(Saved data entries)
╔══
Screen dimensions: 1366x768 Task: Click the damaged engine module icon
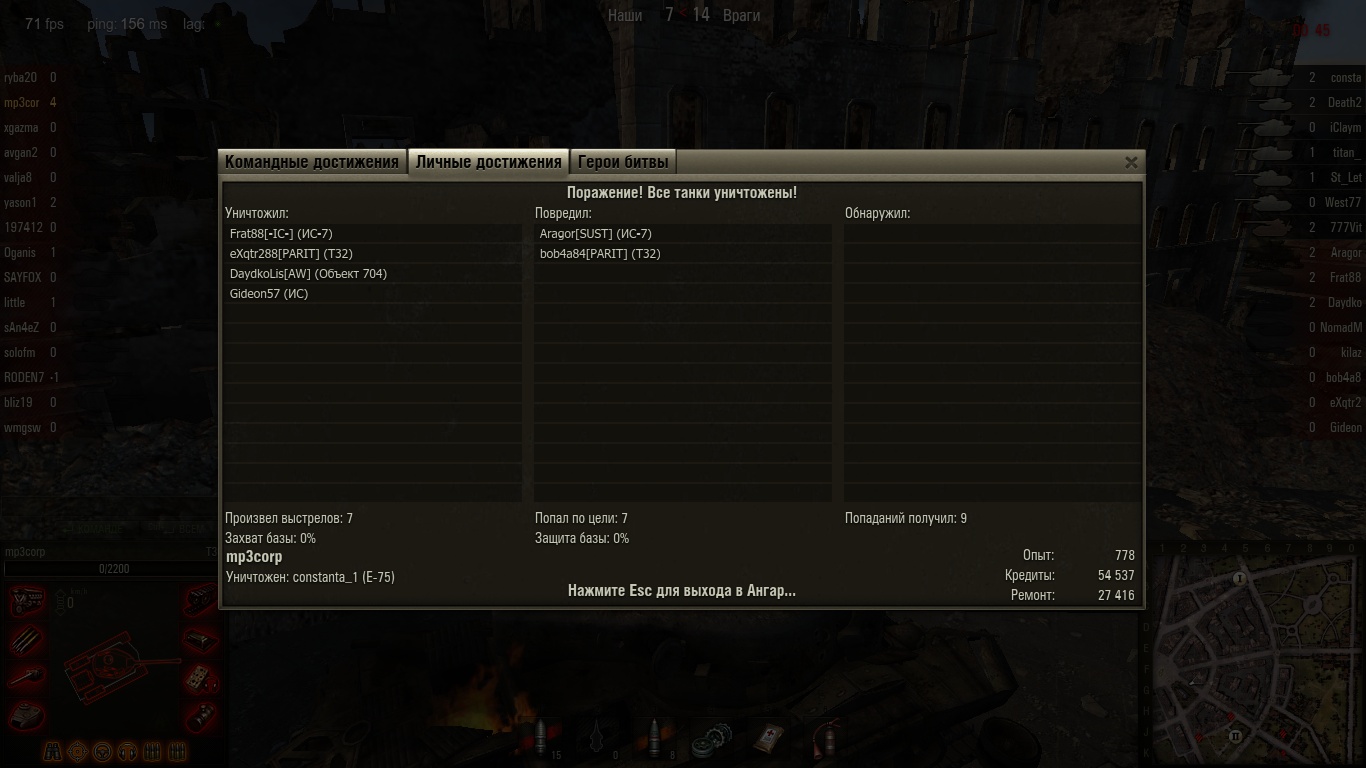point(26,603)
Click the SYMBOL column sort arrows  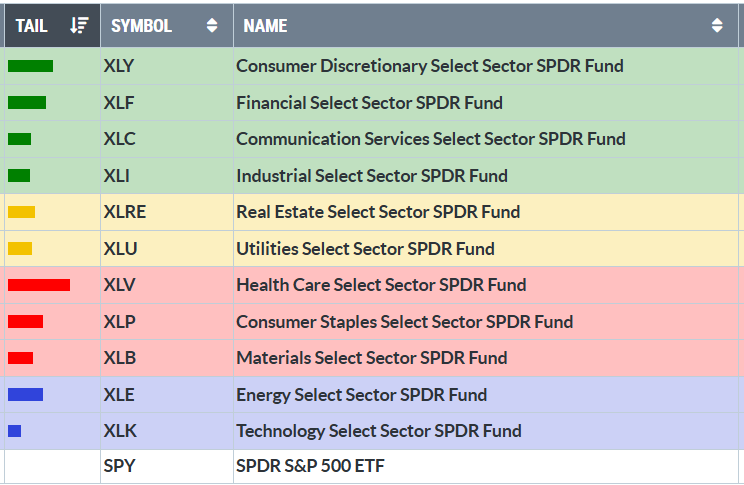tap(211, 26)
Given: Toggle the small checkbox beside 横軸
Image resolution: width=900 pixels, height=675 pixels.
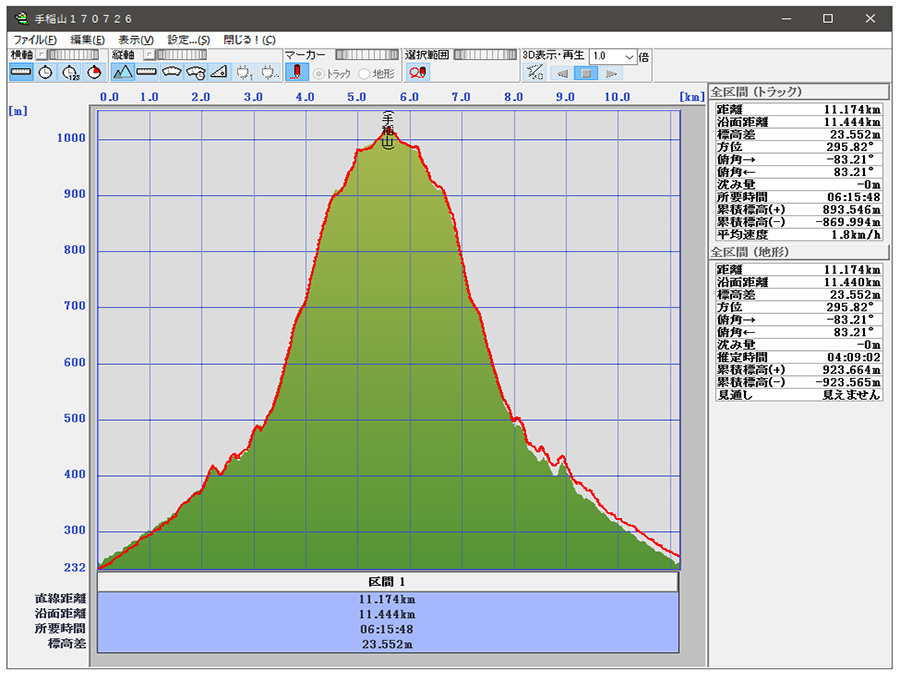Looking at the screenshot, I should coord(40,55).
╚══
Work task
All that belongs in the answer is the lines from the line with "Given: Toggle the small checkbox beside 横軸" through the closing line of the entries, inclusive, transcribed exactly and free of pictures.

Task result
Given: Toggle the small checkbox beside 横軸
Image resolution: width=900 pixels, height=675 pixels.
Looking at the screenshot, I should coord(40,55).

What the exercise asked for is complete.